CS110: Principles of Computer Systems

Autumn 2021
Jerry Cain

PDF

Principles of System Design

  • Let's take a step back and look at the big picture.
    • This class is about implementation-driven lectures. The code teaches the material.
    • However, you also need to walk away from this course with an understanding of the basic design principles that the implementation of large systems are coded to, be they file systems, RSS feed aggregators, shells, or proxies.
    • An understanding of and appreciation for these principles will help you make better design and implementation decisions should you take our more advanced systems courses.
      • CS140: Operating Systems, which has you design and implement processes, threads, virtual memory, and a much more robust filesystem than what you were charged with implementing for Assignment 2.
        • CS110 emphasizes the client use of processes, threads, concurrency directives, and so forth. CS140 is all about implementing them.
      • CS143: Compiler Construction, which has you implement a pipeline of components that ultimately translates Java-like programs into an equivalent stream of assembly code instructions.
      • CS144: Computer Networking, where you study how computer networks (the Internet in particular) are designed and implemented.
        • CS110 emphasizes the client use of sockets and the socket API functions as a vehicle for building networked applications. CS144 is all about understanding, and in some cases implementing, the various network layers to allow those functions to work and to work well.


These slides were constructed by Jerry Cain. They are the product of many conversations with Professors Mendel Rosenblum (CS110, CS140, CS142 instructor) and Phil Levis (CS107E, CS110, CS144 instructor).

Principles of System Design

  • Principles of System Design: CS110 touches on seven such principles
    • Abstraction
    • Modularity and Layering
    • Naming and Name Resolution
    • Caching
    • Virtualization
    • Concurrency
    • Client-server request-and-response

Principles of System Design

  • Principles of System Design
    • Abstraction
      • Separating behavior from implementation (e.g. sort has one interface, but many different implementations).

SOURCE MATERIAL =>
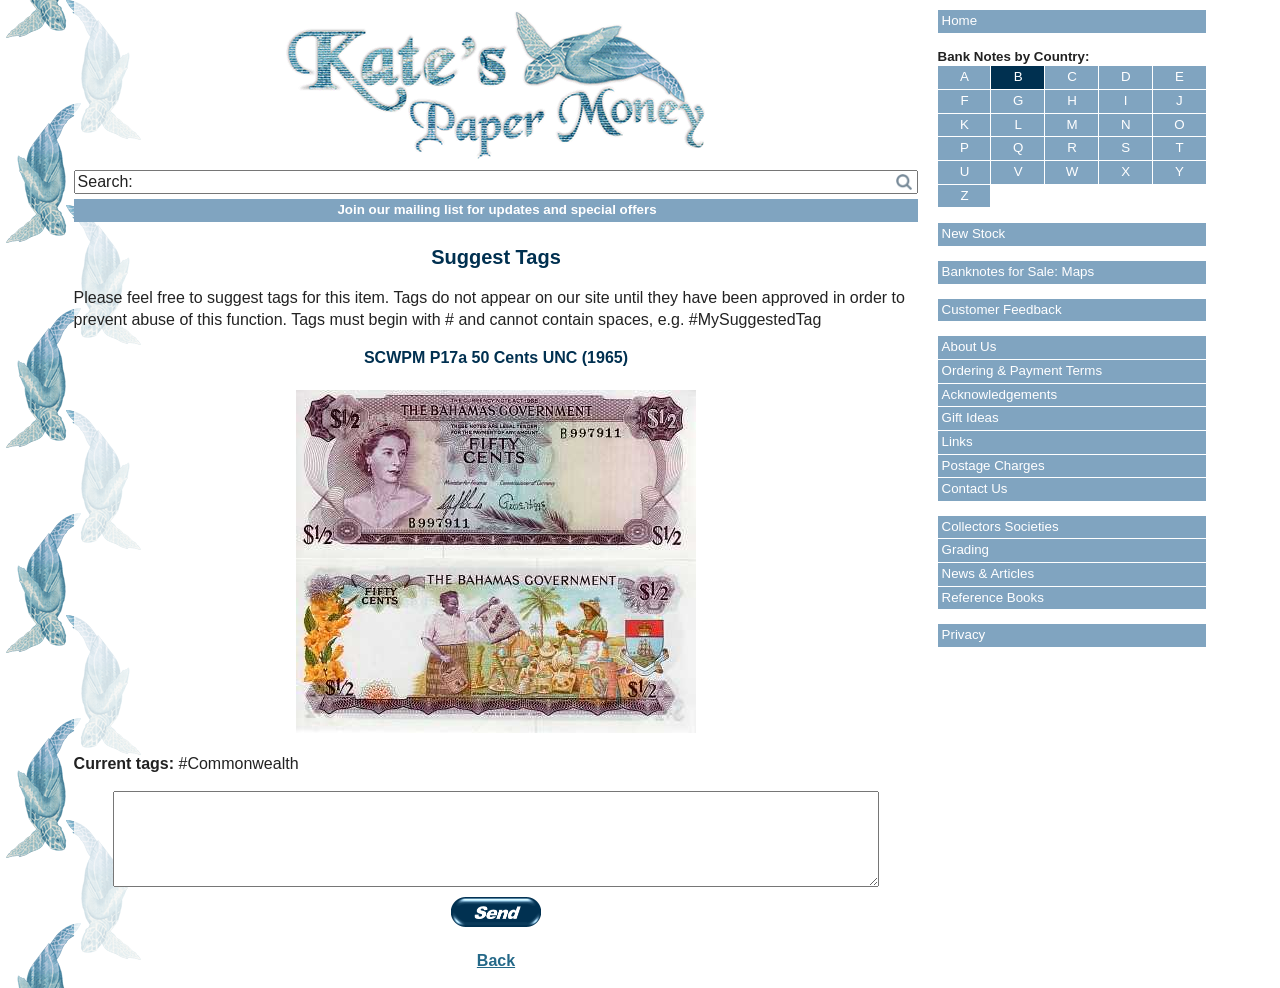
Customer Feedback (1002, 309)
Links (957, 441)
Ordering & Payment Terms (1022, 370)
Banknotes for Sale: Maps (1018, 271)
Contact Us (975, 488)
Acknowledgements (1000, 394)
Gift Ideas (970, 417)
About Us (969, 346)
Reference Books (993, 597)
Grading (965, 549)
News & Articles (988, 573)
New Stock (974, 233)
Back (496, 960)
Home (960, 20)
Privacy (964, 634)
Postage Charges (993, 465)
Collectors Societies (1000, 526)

REQUESTS =>
• 1. Reproduce every one of the entries word for word, with the picture left out.
• 2. Extend the slides on principles of system design, picking up after their final line.
The lecture slides and the entries were taken from unrelated sources.

TASK ANSWERS =>
• 1.
Customer Feedback (1002, 309)
Links (957, 441)
Ordering & Payment Terms (1022, 370)
Banknotes for Sale: Maps (1018, 271)
Contact Us (975, 488)
Acknowledgements (1000, 394)
Gift Ideas (970, 417)
About Us (969, 346)
Reference Books (993, 597)
Grading (965, 549)
News & Articles (988, 573)
New Stock (974, 233)
Back (496, 960)
Home (960, 20)
Privacy (964, 634)
Postage Charges (993, 465)
Collectors Societies (1000, 526)

• 2.
      • Defining a clean interface that makes a library much easier to use.
      • Examples of abstractions we've taken for granted (or will soon take for granted) this quarter in CS110:
        • filesystems (you've dealt with C FILE *s and C++ iostreams for a while now, and knew little of how they might work until we studied them this quarter). We did learn about file descriptors this quarter, and we leverage that abstraction to make other data sources (e.g. networked servers) look and behave like files.
        • processes (you know how to fork off new processes now, even though you have no idea how fork and execvp work).
        • signals (you know they're used by the kernel to message a process that something significant occurred, but you don't know how they're implemented).
        • threads (you know how to create C++ threads, but you don't really know how they're implemented).
        • HTTP (you're just now learning the protocol used to exchange text documents, images, audio files, etc.).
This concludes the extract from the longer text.